Nora and E R Brown
Brown was dismissed from Blackburn Grammar School, as he put it in `The New Leader’ of 23rd July 1926, “simply for being a Communist. A few months ago a parent discovered that I was a Communist and wrote to the head-master; the latter told me that…no schoolmaster had any right to have any political opinions… My headmaster also said that although the Governors would not refuse to confirm my appointment (the first year in a new post is probationary) on the grounds of my being a Communist, “other reasons could be discovered”. I took no part in public propaganda but that did not save me. `Other reasons’ were invented.”
The Association of Assistant Masters took up the matter, but failed to do anything; local Labour Councillors tried to get a motion at the Education Committee, but the Clerk told them that it would be ruled out of order.
Brown was incredulous: “There is no suggestion that I have introduced Communism into the school, and the headmaster told me he had no hope of obtaining anyone for the post with anything like my ability.” (Starr, 1929, pp.89-90)
It seems highly pertinent that Brown’s wife, Nora, had been fined £10 under Emergency Powers Act; her prosecutor was a Governor of the School, and her husband was dismissed from employment the day that the summons on his wife was served.
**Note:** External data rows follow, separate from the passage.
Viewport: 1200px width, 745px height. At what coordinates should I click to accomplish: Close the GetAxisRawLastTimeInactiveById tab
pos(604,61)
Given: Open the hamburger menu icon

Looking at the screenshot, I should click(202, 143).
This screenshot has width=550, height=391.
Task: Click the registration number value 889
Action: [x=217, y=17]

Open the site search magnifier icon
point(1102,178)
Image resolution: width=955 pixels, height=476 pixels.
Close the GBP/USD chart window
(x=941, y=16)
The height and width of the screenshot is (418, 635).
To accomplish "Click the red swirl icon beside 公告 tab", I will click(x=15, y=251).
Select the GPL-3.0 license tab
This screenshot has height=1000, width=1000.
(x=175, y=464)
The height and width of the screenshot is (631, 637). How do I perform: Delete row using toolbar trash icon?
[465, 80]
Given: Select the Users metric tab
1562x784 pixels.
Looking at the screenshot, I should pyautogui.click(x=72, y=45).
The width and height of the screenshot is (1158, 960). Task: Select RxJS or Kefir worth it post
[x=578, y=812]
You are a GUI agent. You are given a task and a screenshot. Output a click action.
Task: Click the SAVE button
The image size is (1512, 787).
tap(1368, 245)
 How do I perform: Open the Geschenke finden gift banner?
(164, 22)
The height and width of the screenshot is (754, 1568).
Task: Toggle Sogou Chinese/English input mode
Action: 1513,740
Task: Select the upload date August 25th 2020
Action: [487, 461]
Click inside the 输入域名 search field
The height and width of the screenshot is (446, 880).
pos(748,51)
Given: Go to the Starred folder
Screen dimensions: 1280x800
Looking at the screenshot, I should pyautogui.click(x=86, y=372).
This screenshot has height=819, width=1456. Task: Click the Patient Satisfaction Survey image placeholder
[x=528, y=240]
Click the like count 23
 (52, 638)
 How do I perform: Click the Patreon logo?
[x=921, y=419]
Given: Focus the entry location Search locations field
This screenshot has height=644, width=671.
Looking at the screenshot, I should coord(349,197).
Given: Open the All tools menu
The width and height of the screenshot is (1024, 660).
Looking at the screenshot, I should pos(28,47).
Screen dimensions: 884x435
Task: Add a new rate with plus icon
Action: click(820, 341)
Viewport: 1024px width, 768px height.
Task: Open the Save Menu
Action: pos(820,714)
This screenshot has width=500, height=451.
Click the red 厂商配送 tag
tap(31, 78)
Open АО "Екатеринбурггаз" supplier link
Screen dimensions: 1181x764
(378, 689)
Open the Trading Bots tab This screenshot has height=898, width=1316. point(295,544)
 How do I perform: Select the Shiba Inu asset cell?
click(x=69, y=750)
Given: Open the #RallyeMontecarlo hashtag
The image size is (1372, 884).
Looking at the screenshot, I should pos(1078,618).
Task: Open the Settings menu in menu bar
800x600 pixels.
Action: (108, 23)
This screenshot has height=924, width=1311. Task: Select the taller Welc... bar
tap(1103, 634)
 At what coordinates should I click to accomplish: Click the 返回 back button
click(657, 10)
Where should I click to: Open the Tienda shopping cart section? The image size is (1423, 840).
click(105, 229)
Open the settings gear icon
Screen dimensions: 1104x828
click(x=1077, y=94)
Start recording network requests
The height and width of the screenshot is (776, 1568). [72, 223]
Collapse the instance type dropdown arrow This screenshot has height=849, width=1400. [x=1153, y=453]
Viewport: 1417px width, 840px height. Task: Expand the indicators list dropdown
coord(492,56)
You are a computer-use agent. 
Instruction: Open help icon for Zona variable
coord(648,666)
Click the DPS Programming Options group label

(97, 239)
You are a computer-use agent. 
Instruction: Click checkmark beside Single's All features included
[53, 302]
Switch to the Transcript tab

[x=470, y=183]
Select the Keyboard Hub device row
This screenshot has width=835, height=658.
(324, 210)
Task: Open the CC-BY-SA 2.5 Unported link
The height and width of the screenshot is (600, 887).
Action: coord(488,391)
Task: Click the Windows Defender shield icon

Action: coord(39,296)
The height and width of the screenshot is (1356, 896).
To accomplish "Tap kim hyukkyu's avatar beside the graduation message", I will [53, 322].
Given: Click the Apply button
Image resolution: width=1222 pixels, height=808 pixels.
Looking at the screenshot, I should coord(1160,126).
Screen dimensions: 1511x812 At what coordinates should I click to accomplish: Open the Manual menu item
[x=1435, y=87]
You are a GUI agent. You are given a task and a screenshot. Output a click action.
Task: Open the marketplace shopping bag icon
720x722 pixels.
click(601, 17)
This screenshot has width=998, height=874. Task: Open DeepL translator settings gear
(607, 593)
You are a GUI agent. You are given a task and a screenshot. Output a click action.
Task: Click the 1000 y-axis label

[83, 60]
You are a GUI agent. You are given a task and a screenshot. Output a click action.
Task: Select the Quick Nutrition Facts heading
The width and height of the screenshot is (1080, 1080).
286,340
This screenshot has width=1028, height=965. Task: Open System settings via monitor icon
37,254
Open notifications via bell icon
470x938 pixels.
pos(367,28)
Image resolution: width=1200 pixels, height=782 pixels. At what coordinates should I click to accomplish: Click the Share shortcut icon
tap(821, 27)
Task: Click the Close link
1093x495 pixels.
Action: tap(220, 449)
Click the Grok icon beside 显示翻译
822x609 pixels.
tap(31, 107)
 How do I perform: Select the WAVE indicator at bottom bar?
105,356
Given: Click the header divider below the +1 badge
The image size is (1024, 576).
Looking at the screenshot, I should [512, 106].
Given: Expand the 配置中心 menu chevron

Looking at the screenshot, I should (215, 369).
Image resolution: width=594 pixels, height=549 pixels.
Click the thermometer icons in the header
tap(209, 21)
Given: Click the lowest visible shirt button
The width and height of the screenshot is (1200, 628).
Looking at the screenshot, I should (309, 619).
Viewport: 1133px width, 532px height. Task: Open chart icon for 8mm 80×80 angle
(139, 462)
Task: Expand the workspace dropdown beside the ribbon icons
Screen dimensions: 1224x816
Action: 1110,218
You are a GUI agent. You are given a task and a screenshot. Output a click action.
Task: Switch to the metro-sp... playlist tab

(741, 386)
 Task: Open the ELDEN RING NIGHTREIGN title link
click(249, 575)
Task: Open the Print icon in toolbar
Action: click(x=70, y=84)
Nora Brown had addressed a crowd of around five hundred people on the subject of the TUC’s betrayal of the miners and had been fined, under the aegis of the Emergency Powers Act (1920) Section 5 as likely to ‘cause disaffection amongst the civilian population’ (M Lawn, M. (1987) “Servants of the State: the contested control of teaching, 1900-1930” p.131).
Undoubtedly, Brown’s association with Nora weakened his position – especially since he would not disown her. But, on the other hand, much pressure from middle-class elements was evident locally. After Brown’s dismissal, a local parent, Mr Hargreaves, wrote to the Blackburn Times, enquiring whether a teacher had been found guilty of ‘teaching communism’ and suggesting that school governors should concern themselves with the ‘character’ as well as with the qualifications of their teaching staff. In the ensuing correspondence between Brown and Hargreaves, the latter was supported in a letter by the secretary of the Primrose League, a Conservative pressure group, who railed against Bolshevik infiltration of elementary schools and encouraged parents to discover actively Communist teachers and `out’ them. Particular hostility was expressed towards efforts of the YCL to organise school children.